Maar als volwaardig alternatief voor alle middellange vliegtuigafstanden lijkt de trein simpelweg te duur. Sommigen wijzen hoopvol naar de zogenaamde hyperloop, een concept waarbij wagentjes met duizend kilometer per uur door een vacuümbuis schieten. Maar daar geldt eigenlijk hetzelfde probleem als de trein: verbindingen aanleggen wordt erg duur. Ook voor snellere regionale verbindingen rijst de vraag welk probleem de hyperloop oplost. ‘Je krijgt alleen maar meer pervers woon-werkverkeer,’ aldus Van de Weijer. Want waarom zou je ervoor kiezen om 100 kilometer van je werk te wonen? 

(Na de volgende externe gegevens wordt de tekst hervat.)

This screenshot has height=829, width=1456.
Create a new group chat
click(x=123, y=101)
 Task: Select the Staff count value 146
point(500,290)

De toegevoegde waarde van de trein lijkt vooral te zitten in het feit dat we de komende decennia anders over vervoer moeten gaan nadenken. Niet per se sneller, beter en meer willen - we hebben grotere problemen aan ons hoofd - maar koesteren wat we hebben. Niet per se zo snel mogelijk op je bestemming willen arriveren, maar in plaats daarvan wat meer uit het raam kijken tijdens je reis.

'Binnen een paar uur in de Alpen op de ski’s vanaf vliegveld Breda'

Het nieuwe vliegen maakt alles anders

Koesteren wat we hebben dus. Tegelijkertijd moeten we natuurlijk innovatie omarmen die de wereld beter én duurzamer maakt. Elektrisch vliegen staat nu nog in de kinderschoenen. Dat zou op korte termijn wel eens radicaal kunnen gaan veranderen. 

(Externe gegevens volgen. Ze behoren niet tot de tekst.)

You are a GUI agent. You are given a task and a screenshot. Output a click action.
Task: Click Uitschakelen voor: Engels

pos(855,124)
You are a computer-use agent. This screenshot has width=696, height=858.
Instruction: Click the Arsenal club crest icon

Luchtvaart-CEO’s hebben er nog wat moeite mee, maar het huidige vliegen - met meer dan honderd personen en intercontinentaal - zal de komende jaren even in de ijskast moeten worden gezet als we zoveel mogelijk CO2-uitstoot zo snel mogelijk omlaag willen brengen. Duurzame vliegbrandstof is nu nog te duur en elektrisch vliegen is met dezelfde vliegtuiggrootte en lange afstand nog niet mogelijk. Maar volgens Steinbuch en Van de Weijer krijgen we daar iets heel aantrekkelijks voor terug.

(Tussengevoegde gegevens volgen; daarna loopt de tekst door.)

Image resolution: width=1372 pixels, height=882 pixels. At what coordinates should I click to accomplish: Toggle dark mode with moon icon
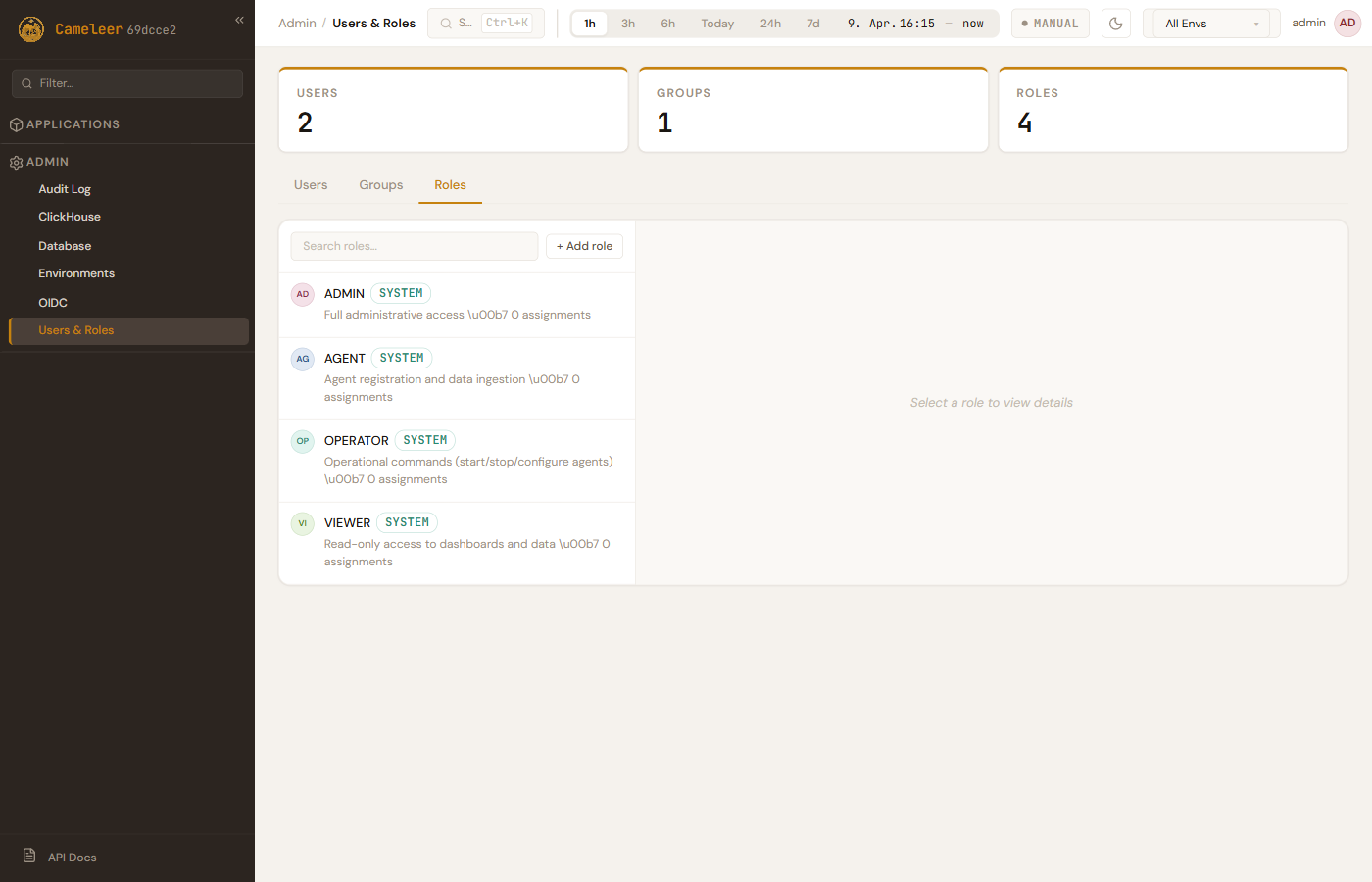pos(1115,24)
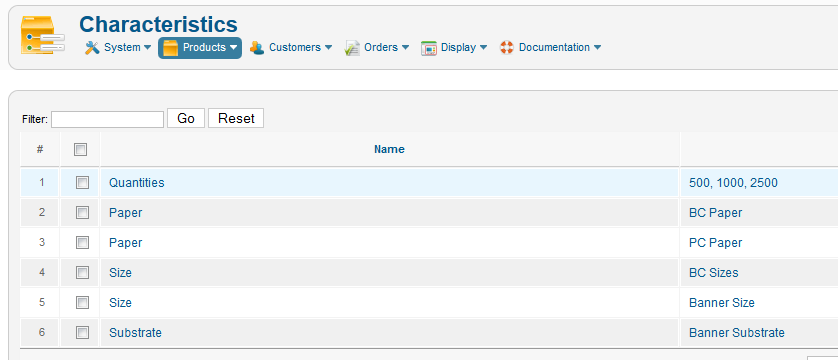Viewport: 838px width, 360px height.
Task: Click the Orders checklist icon
Action: point(352,48)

Steeds beter wordende batterijen zouden de luchtvaart wel eens kunnen omtoveren tot een beter vervoersmiddel dan de trein en de auto voor de korte en de middellange afstand, aldus de vervoersexperts. Een vlucht van 220 kilometer kost slechts 3 euro per persoon aan elektrische energie, zo rekende Steinbuch uit. Tel daar de lagere onderhoudskosten voor een elektrisch vliegtuig bij op (denk weer aan die dure spoorlijnen), en een nieuw systeem voor mobiliteit op de korte en middellange afstand tekent zich langzaam af.

Daar komt bij dat de kleinere toestellen met plek voor vijf tot twintig personen niet per se hoeven te landen op een grote luchthaven, maar gebruik kunnen maken van alle regionale vliegvelden in Europa: zo’n twintig in Nederland en zo’n tweeduizend in Europa. Van de Weijer: ‘Die lokale vliegvelden zijn voor de meeste mensen veel makkelijker te bereiken dan een grote luchthaven of een internationaal treinstation. En door de impliciete schaalbaarheid van de luchtvaart kun je zonder veel extra investering al die duizenden punten in Europa rechtstreeks met elkaar verbinden, ook met een kleine groep reizigers. Zakelijke reizen naar heel Europa vanaf vliegveld Budel of Teuge. Binnen een paar uur in de Alpen op de ski’s vanaf vliegveld Breda of Drachten. En vliegveld Arnemuiden als de toeristische toegangspoort naar Zeeland voor heel Europa.’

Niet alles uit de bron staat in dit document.